If elected, I will endorse, prioritize, and support the enactment of…
No-Excuse Absentee Voting
After the 2020 General Election, Connecticut will return to a restrictive absentee voting process only allowing individuals who have an illness to vote by mail.
The COVID-19 pandemic has taught us that we must ensure that all eligible voters
have the option to vote safely and securely by mail whether or not they are
sick without relying on future special legislative actions for temporary
No one knows for sure how long this or other future health and safety crises will last. We must be proactive right now and permanently protect the right to vote safely by mail.
Automatic Voter Registration
Automatic Voter Registration (AVR) simplifies and streamlines the way we register to vote. It modernizes the voter registration process and keeps voter rolls secure and up-to-date.
Eligible citizens are already electronically registered at the DMV unless they opt out but we must strengthen and codify AVR in Connecticut.
Automated/Electronic Voter Registration needs to be mandated at federally designated “voter registration agencies” such as the Connecticut State Department of Social Services, Access Health CT & Medicaid (HUSKY), at state colleges and universities, and more.
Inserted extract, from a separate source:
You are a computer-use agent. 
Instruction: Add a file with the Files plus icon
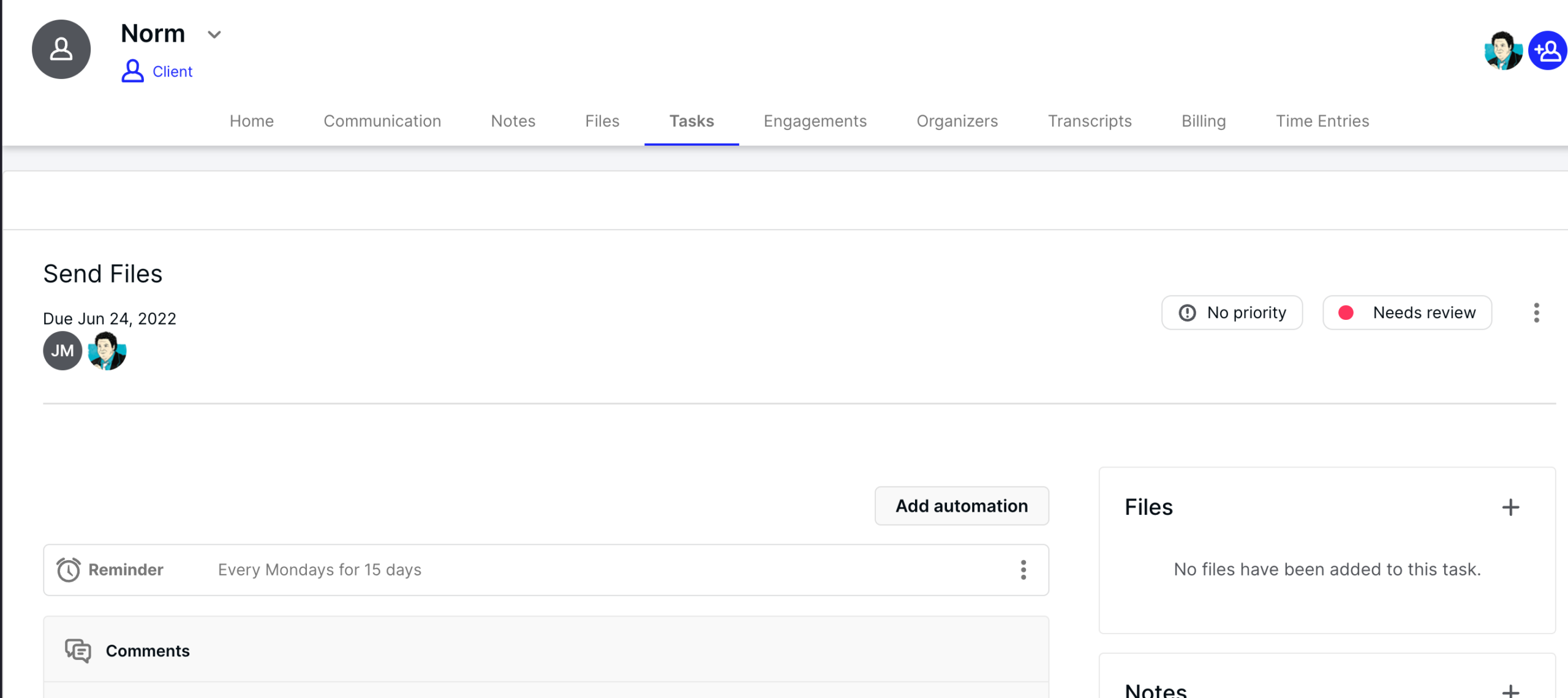point(1510,507)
The Center for American Progress estimated 245,396 new Connecticut voters would be registered in the first year alone. Across the country, localities have saved an average of about $3.54 in labor costs per registration by moving from paper to electronic.
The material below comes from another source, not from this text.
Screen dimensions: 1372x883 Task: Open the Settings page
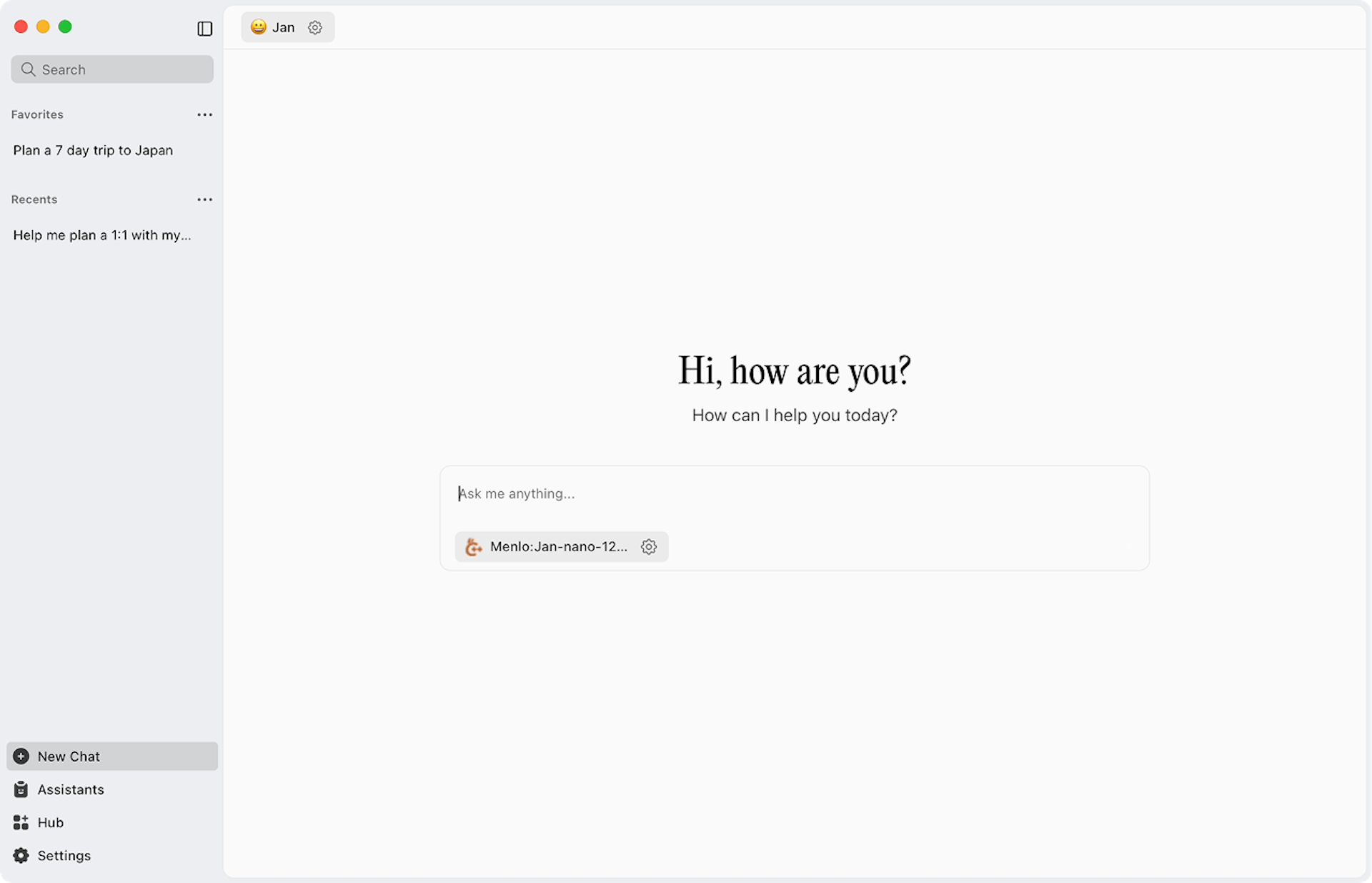coord(63,855)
Early Voting makes voting more accessible and strengthens democracy.
Connecticut is one of only twelve states without Early Voting and one of only three states whose state constitutions bar it.
Long-distance commuters, workers who may lose wages if they take time off from work, elderly or sick voters and countless others vote early in the thirty-eight states that allow it.
Candidates conduct voter mobilization efforts throughout the Early Voting period, leading to increased voter contact and turnout.
Parolee Voting Rights
Voting rights should be automatically restored in Connecticut for persons convicted of felonies who complete their prison sentences or are released on parole.
Connecticut is the only New England state not to restore voting rights to parolees, who generally number between 2,000 and 3,000 people around the state in most years.